§ **Exercise requirements**: Your answer must be the exact lines below, starting with the line with "Username (1483, 153)" and going on through the line with "Идеи дизайна детской комнаты. Фото (86, 61)", both included, with no pictures.

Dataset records
--- START ---

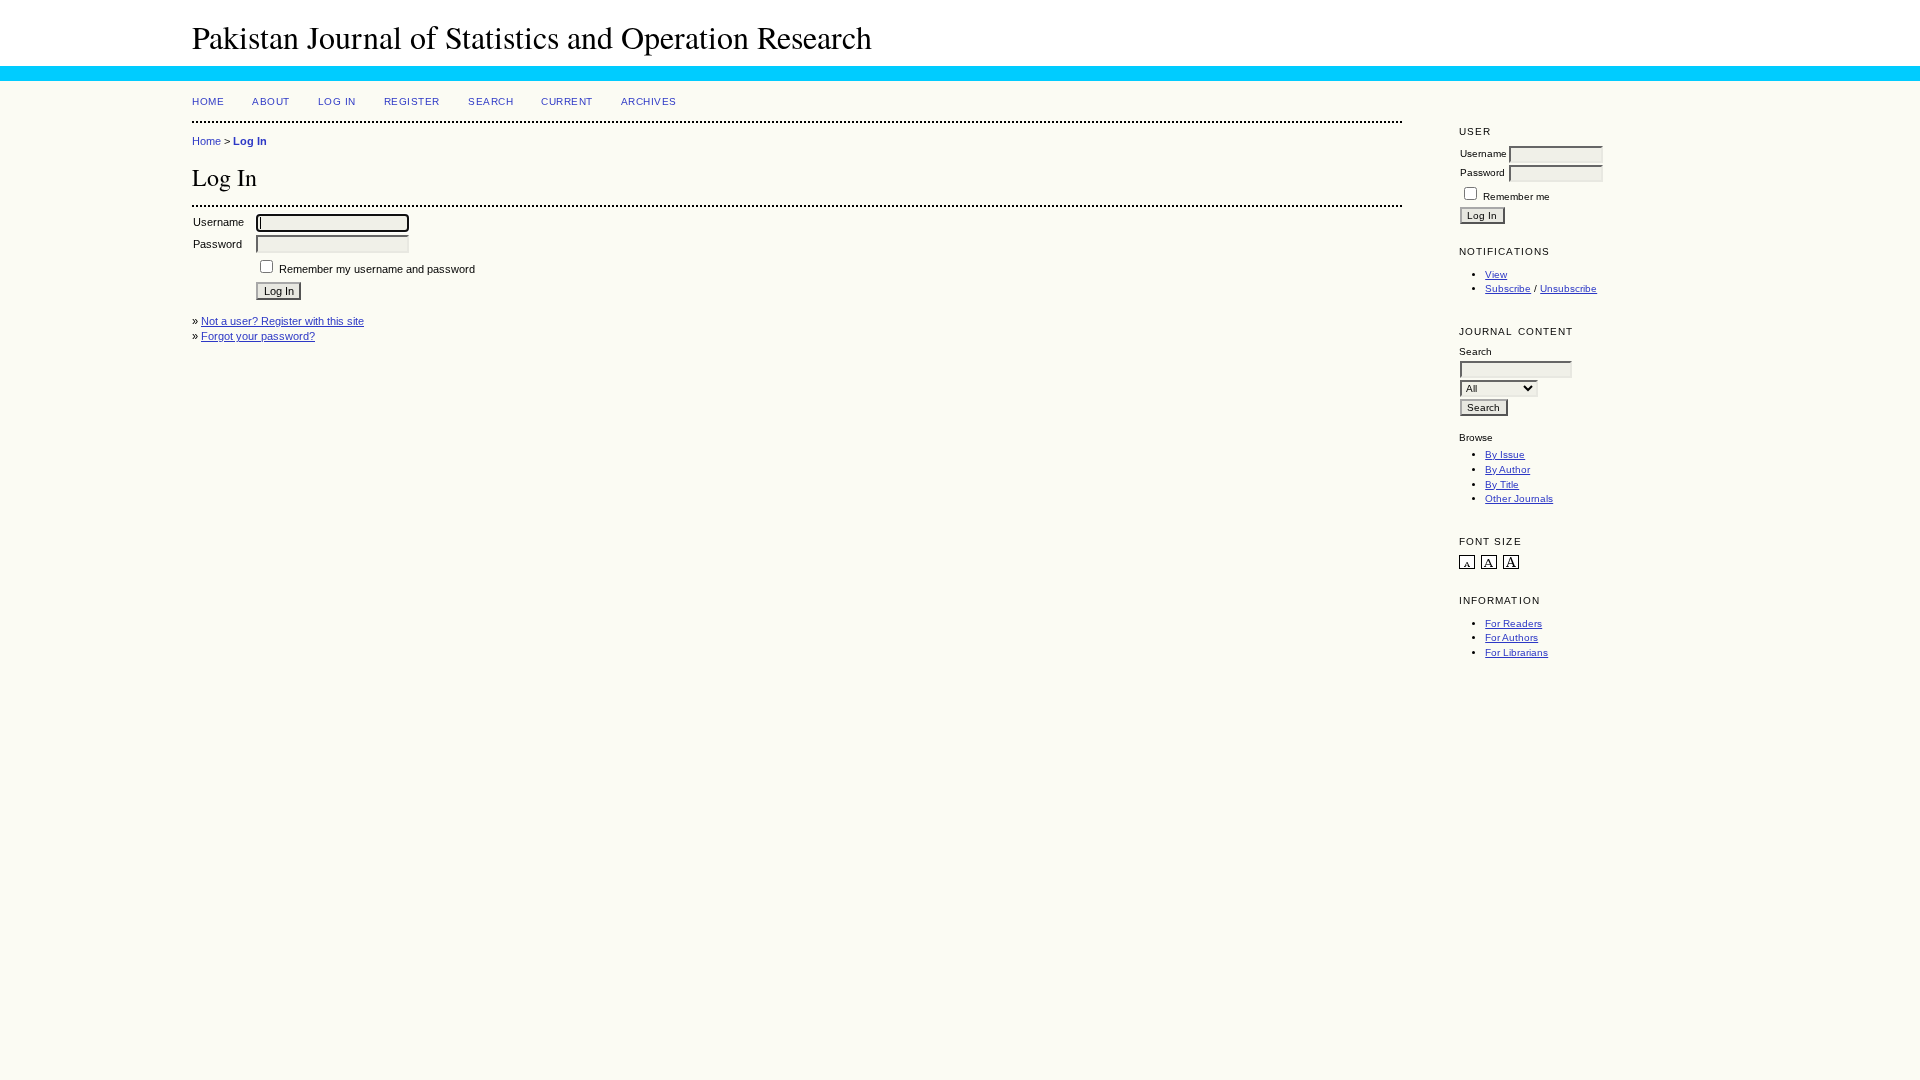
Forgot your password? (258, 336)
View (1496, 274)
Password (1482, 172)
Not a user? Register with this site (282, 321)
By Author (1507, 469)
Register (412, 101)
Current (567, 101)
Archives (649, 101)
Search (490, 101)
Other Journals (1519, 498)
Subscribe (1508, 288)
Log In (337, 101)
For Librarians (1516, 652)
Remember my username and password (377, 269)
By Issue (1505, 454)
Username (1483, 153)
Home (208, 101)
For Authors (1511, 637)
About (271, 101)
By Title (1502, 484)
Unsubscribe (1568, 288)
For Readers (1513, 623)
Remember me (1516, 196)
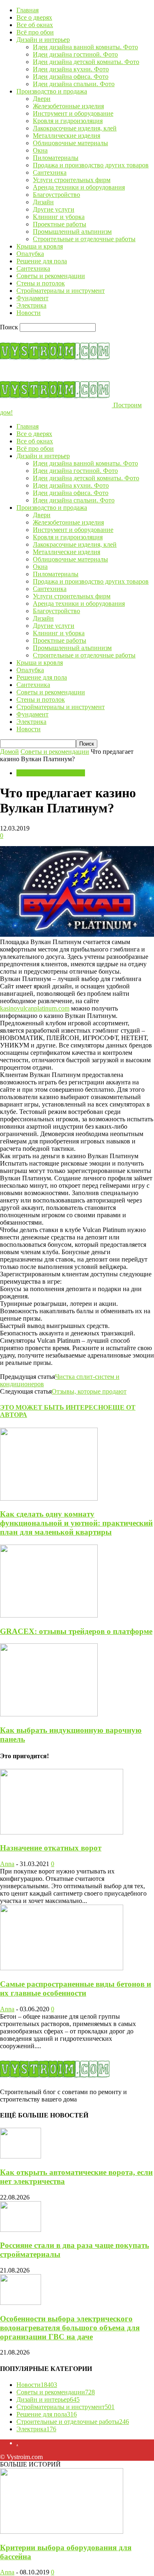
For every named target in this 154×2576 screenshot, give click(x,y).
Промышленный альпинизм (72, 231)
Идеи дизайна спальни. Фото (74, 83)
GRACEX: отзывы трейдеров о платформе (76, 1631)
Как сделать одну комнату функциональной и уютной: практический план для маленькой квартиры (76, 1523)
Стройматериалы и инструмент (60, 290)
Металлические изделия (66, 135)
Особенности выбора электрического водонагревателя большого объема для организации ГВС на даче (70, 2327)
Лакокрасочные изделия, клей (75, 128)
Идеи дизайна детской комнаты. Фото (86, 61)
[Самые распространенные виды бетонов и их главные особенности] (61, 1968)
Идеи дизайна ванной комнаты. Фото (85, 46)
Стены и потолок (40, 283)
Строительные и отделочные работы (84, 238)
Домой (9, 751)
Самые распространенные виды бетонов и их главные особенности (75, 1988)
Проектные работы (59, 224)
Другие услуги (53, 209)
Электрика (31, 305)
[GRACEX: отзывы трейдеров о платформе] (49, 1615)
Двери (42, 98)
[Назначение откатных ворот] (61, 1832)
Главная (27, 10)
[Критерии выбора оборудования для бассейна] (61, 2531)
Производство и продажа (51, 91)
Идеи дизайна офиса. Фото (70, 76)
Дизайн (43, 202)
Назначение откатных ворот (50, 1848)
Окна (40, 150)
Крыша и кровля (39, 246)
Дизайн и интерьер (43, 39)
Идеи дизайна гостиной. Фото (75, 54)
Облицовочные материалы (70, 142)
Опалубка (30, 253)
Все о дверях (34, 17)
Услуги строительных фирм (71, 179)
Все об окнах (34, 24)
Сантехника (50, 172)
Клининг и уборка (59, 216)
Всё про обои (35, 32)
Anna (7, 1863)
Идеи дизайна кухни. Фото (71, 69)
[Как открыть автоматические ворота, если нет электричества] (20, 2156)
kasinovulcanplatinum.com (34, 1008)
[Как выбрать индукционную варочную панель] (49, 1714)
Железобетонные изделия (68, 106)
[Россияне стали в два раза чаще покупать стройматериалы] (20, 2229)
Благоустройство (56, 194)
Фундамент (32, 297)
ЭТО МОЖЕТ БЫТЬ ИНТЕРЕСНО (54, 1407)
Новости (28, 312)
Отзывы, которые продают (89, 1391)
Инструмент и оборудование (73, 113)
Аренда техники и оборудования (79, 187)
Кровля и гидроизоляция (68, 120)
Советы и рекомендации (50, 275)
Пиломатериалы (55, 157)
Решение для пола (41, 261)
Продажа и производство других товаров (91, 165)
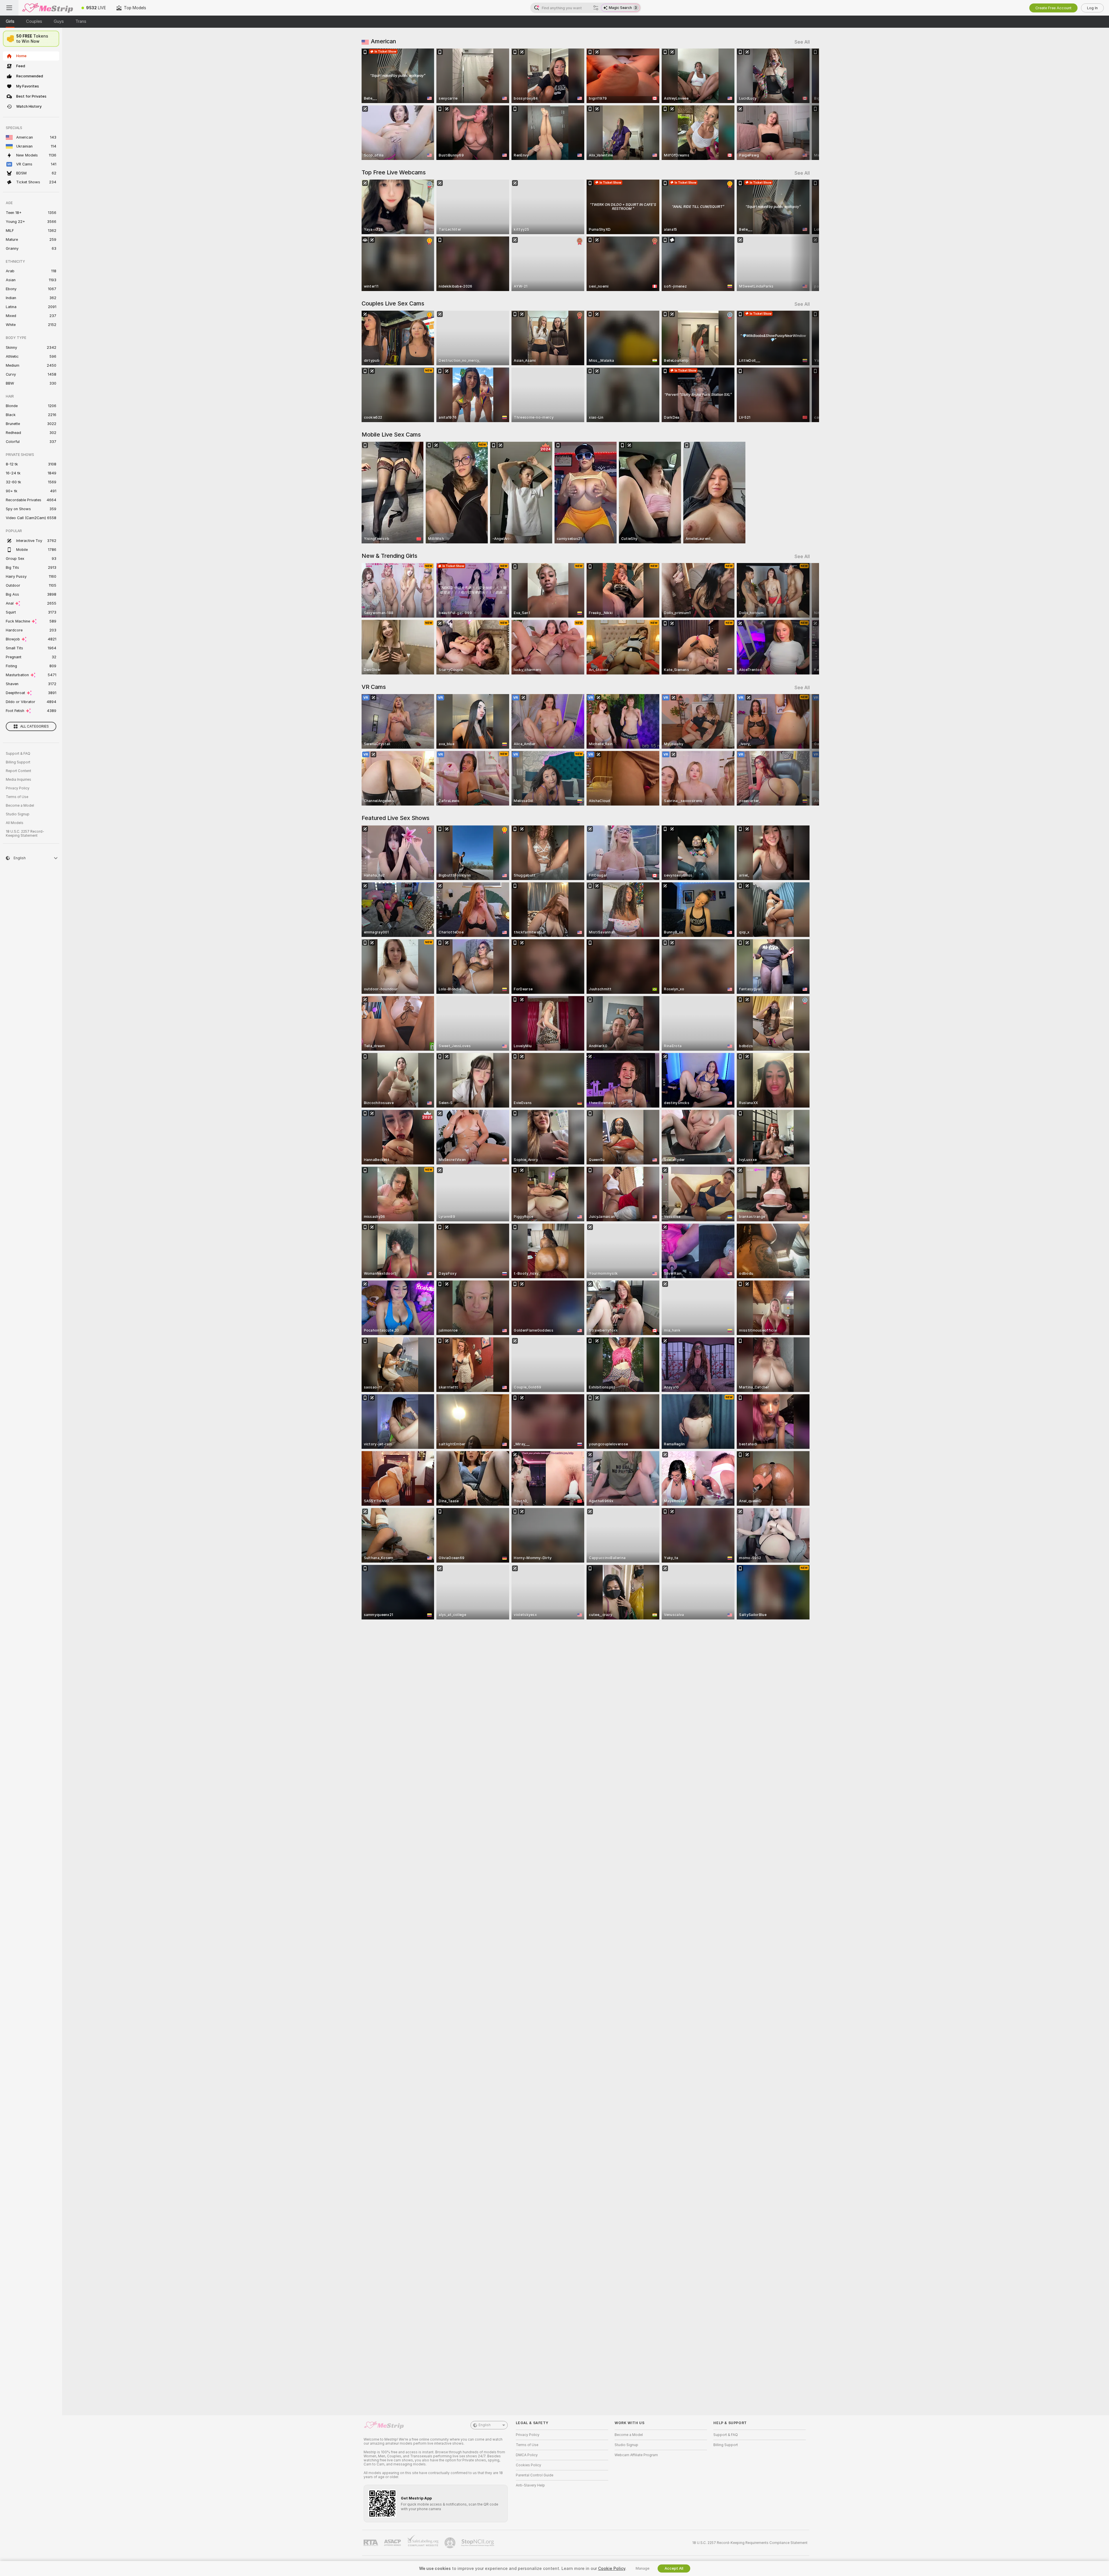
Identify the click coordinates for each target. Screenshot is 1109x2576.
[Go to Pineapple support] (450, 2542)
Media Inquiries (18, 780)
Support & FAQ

--- END ---

§ **Response area**:
Username (1483, 153)
Home (208, 101)
For Authors (1511, 637)
About (271, 101)
By Title (1502, 484)
Unsubscribe (1568, 288)
For Readers (1513, 623)
Remember me (1516, 196)
For every named target in this 154×2576 screenshot, give click(x,y).
Промышленный альпинизм (72, 231)
Идеи дизайна спальни. Фото (74, 83)
GRACEX: отзывы трейдеров о платформе (76, 1631)
Как сделать одну комнату функциональной и уютной: практический план для маленькой квартиры (76, 1523)
Стройматериалы и инструмент (60, 290)
Металлические изделия (66, 135)
Особенности выбора электрического водонагревателя большого объема для организации ГВС на даче (70, 2327)
Лакокрасочные изделия, клей (75, 128)
Идеи дизайна детской комнаты. Фото (86, 61)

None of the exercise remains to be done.